Earlier in the 1800s, apothecaries were able to practice medicine so the apothecary’s shop was a place where poorer people in society might go for advice on medical matters. This might usually be a few pennies cheaper than going to a Physician. Even so, the very poorest in society would have found this too expensive; they had to rely on inefficient Poor Law Medicine until after about 1880, when Poor Law Dispensaries were established, including two in Worcester.
Our favourite object on display?
a pill silverer
Trevor is reaching for a wooden (treen) pill silverer.
Having made their pills, apothecaries would coat them with silver by placing them in these containers with a silver powder. Gently rolling the pills within the sealed sphere would cover them ready for bottling.
where did the apothecary drawers come from?
The Museum’s collection includes a beautiful set of mahogany drawer fronts complete with crystal knobs and gold leaf. They were donated by Mr Gedge of Malvern Link Pharmacy. Here they had been used to cover a door into the dispensary.
After their donation, they were displayed in the Postgraduate Medical Education Centre at the Ronkswood Branch of the former Worcester Royal Infirmary.
When the drawer fronts were transferred to the Charles Hastings Education Centre’s museum, they were found to be in poor condition, and so a replica was built for display, while the originals have been resting in our stores.
The original drawers, which date back to at least the early 1800s, have abbreviations on them for their contents. See the list below for what would have been in each drawer (we think!).

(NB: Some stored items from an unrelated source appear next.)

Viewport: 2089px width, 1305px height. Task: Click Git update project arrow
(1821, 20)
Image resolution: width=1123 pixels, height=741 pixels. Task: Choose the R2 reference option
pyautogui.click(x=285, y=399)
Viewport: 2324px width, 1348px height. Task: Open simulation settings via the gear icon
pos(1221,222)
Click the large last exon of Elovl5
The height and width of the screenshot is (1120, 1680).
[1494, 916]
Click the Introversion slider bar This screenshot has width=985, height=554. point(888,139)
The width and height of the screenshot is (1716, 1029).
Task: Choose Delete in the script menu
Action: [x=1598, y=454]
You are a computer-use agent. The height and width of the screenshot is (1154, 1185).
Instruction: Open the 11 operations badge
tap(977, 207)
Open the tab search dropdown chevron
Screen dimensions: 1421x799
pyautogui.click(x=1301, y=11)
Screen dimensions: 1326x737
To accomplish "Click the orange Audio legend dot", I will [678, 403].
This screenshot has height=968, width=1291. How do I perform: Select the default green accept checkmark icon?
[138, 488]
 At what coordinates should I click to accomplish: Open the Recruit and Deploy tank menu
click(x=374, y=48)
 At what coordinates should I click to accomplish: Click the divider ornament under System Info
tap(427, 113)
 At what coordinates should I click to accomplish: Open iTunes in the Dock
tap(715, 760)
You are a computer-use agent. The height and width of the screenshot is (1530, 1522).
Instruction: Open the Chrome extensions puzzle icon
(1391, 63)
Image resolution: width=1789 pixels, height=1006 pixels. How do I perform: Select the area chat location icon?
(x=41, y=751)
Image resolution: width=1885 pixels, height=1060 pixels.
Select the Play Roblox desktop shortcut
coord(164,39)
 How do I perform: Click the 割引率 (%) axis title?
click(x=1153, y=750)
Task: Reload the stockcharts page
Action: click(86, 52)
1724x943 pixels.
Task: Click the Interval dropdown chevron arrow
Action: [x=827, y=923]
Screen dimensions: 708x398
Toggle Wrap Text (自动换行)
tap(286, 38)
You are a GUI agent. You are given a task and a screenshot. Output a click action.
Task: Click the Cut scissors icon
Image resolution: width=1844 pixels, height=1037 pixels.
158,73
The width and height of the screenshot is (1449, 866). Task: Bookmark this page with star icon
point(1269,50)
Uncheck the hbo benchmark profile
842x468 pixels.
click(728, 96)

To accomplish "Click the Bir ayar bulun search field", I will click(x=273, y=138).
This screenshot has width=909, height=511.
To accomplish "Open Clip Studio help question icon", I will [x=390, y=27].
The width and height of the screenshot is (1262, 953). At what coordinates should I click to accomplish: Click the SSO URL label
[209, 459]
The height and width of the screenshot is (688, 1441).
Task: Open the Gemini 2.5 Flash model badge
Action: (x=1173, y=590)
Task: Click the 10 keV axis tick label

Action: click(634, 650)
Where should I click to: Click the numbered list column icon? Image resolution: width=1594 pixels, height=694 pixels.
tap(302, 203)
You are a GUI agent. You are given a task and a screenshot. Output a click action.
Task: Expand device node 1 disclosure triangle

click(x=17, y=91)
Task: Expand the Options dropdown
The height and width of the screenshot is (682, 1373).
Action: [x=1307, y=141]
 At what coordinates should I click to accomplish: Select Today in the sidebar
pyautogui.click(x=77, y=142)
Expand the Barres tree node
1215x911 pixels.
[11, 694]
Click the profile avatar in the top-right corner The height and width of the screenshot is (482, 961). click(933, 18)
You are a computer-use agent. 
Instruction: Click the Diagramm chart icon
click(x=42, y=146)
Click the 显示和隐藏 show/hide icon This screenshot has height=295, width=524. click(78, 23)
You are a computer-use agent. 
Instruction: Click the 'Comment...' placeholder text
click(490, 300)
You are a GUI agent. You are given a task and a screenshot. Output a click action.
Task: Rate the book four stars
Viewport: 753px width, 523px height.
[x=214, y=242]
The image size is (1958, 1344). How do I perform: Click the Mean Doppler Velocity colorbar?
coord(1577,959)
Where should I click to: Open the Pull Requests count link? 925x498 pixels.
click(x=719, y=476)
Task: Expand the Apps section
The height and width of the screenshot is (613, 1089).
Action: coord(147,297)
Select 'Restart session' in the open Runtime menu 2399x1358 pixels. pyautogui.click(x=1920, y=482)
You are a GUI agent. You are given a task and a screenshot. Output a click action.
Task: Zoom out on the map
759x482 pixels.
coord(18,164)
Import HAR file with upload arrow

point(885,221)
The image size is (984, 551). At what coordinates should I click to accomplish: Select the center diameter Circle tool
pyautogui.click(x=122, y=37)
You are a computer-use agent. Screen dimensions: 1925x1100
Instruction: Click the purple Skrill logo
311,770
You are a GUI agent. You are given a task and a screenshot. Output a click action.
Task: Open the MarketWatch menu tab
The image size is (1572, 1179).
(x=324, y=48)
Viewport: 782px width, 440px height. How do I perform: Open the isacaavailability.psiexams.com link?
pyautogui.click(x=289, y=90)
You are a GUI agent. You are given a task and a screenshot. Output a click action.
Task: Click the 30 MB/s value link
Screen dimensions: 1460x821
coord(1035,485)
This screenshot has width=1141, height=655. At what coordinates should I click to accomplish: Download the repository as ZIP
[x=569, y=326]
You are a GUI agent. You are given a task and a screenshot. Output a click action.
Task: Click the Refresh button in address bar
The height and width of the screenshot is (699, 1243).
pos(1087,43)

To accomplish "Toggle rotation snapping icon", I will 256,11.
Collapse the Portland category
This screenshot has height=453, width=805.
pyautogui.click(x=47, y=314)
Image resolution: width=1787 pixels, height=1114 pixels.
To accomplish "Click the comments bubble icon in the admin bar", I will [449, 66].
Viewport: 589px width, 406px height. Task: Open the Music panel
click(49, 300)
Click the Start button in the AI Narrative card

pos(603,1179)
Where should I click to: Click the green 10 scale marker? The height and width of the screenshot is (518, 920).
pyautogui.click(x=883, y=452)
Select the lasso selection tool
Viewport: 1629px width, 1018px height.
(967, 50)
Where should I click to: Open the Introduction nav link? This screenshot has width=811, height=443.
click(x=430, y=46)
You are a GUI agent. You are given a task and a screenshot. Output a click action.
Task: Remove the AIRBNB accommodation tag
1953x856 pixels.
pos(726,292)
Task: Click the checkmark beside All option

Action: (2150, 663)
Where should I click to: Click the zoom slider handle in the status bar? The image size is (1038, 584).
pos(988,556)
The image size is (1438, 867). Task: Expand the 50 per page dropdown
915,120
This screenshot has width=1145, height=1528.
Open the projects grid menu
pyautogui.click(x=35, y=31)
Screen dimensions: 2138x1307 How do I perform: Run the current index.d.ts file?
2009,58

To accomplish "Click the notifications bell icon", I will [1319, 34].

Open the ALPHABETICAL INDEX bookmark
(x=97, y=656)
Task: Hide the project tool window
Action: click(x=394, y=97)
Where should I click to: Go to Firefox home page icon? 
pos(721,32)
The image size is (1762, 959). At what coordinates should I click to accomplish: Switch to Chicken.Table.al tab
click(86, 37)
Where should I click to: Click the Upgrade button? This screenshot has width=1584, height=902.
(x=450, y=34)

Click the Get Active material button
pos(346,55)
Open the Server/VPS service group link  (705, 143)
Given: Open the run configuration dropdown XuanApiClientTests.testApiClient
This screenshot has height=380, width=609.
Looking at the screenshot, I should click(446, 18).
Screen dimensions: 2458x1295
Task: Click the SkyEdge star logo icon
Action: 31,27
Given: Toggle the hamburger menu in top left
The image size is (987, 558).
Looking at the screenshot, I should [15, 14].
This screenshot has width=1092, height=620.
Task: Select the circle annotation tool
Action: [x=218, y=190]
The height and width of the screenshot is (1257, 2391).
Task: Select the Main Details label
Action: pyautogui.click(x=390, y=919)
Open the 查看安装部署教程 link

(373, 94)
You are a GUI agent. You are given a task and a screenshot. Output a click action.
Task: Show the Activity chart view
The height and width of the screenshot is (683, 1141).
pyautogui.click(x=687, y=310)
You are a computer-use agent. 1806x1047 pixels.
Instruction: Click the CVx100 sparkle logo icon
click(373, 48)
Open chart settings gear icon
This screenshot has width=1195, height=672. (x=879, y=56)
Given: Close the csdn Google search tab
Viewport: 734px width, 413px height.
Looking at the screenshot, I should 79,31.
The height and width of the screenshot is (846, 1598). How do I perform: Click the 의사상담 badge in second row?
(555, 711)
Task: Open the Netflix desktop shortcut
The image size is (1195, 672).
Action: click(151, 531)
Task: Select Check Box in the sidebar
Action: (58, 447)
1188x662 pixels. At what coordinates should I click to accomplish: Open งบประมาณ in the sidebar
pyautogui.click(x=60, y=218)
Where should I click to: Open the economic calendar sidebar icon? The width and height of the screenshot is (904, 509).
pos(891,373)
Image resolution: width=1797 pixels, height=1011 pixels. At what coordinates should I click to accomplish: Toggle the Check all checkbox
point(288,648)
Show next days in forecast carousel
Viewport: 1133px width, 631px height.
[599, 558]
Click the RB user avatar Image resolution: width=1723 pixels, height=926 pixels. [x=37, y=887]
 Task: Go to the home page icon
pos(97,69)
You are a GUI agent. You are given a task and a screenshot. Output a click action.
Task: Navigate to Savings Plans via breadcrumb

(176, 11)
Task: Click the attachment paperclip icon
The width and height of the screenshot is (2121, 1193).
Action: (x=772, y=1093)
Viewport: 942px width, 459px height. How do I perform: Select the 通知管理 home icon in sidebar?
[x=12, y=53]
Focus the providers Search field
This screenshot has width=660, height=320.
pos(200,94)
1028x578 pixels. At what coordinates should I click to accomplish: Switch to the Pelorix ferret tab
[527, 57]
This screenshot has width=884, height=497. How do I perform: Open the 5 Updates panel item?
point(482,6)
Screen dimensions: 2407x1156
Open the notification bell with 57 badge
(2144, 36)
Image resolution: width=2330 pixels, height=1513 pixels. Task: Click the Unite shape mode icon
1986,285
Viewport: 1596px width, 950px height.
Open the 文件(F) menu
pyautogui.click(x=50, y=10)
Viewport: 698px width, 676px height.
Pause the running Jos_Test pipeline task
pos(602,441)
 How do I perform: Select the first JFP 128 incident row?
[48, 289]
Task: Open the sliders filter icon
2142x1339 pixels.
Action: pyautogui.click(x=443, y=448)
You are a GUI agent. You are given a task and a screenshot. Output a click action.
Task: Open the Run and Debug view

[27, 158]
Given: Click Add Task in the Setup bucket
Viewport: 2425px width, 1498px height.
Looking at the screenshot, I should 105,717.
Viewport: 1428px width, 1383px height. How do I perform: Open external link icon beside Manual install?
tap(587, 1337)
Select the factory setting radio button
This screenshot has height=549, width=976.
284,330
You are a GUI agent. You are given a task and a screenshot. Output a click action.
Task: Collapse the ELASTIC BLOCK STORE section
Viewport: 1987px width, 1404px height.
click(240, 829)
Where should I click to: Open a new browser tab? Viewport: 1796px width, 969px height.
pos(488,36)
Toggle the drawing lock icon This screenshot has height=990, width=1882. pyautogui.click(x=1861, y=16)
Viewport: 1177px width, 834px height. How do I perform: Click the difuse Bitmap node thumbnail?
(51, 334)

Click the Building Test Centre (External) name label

As you can see we have a few question marks, so do let us know what they are if you know.
What’s on the counter?
On top of the apothecary counter, there are three handling objects and a glass display case, full of a range of empty medicine containers dating from 1920-1935. You might still find some of these in the back of your granny’s medicine cabinet. Each object has a Braille label. Please do not remove these.
Cork press
Until the 1930s, corks were used to seal medicine bottles so that they could be taken home by customers. Each cork needed to be moulded to fit the bottle neck.
Suppository maker
A suppository is a drug taken into the body via the rectum, vagina or urethra. Here, the medication dissolves or melts and is absorbed into the blood stream. This mould is a bench model, which makes 12 suppositories through the large vertical cylinder into a mould.
Root cutter
Used by an apothecary making his own ingredients from the roots of plants and herbs which were the source of most medicines before the chemical age. Cutters were screwed as permanent fixtures on pharmacy benches.